• Excerpt:
I've been going over the usage of the FX_RESHAPED_REFEMIT define in the ilreflect.fs and it looks like we might need a different set of defines or re-think API usage here. Are there specifications on what the absil is expecting as far as behavior regarding method usage from the Emit? I'm looking at some other cases related to the #defines that might be served by moving to other API's that both Core and Framework 4.5+ have in common. This is an area I'm particularly interested in and wouldn't mind helping to fix since I've got a significant amount of PInvoke scripts that I use with the Framework but want to start using Core going forward.

What are the framework expectations regarding F# moving forward do we need to keep supporting 2.0 and such?

To give you some background for why I want to get this fixed:

This whole issue came up when I started up a new Web project that I decided to target to CoreCLR. In the processes I wanted to use the SQLGeography implementation from Microsoft.SqlServer.Types but that doesn't work with CoreCLR. So I just re-implemented the Geography type using PInvoke direct to the underlying native DLL included in that project and in the process simplified the API for using with F#.

• Your instructions:
Summarize the excerpt in two sentences.

• The data:
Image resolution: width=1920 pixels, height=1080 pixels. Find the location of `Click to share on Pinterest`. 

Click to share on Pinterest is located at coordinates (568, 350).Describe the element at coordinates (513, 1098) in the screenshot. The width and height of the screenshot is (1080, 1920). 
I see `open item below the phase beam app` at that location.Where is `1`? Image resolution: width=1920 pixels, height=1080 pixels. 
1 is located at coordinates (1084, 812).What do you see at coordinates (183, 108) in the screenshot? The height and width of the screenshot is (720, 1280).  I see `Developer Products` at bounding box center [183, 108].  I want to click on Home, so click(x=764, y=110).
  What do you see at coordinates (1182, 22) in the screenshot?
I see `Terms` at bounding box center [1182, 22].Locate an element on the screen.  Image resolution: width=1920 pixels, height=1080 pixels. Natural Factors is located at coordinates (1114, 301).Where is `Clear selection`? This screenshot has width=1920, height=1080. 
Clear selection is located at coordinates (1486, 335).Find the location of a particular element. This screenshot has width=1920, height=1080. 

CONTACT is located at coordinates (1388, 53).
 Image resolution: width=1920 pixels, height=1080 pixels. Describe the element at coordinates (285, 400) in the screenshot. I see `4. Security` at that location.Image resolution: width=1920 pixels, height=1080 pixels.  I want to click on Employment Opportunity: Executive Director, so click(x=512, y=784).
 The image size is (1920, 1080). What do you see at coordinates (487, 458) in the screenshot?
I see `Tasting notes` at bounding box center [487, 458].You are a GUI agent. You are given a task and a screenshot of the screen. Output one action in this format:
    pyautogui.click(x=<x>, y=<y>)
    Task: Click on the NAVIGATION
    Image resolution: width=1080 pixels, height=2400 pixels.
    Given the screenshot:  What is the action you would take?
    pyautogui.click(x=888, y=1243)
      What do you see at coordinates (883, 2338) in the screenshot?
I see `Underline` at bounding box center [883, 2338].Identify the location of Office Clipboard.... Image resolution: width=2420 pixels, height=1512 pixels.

• Result:
After reviewing how the FX_RESHAPED_REFEMIT define is used in ilreflect.fs, the writer suggests that a different set of defines or a rethinking of API usage may be needed, and asks whether specifications exist for the behavior the absil expects from Emit and whether F# must keep supporting 2.0. The writer offers to help fix this area, explaining that the issue arose when the SQLGeography implementation from Microsoft.SqlServer.Types did not work with CoreCLR in a new Web project, which led to a re-implementation of the Geography type using PInvoke.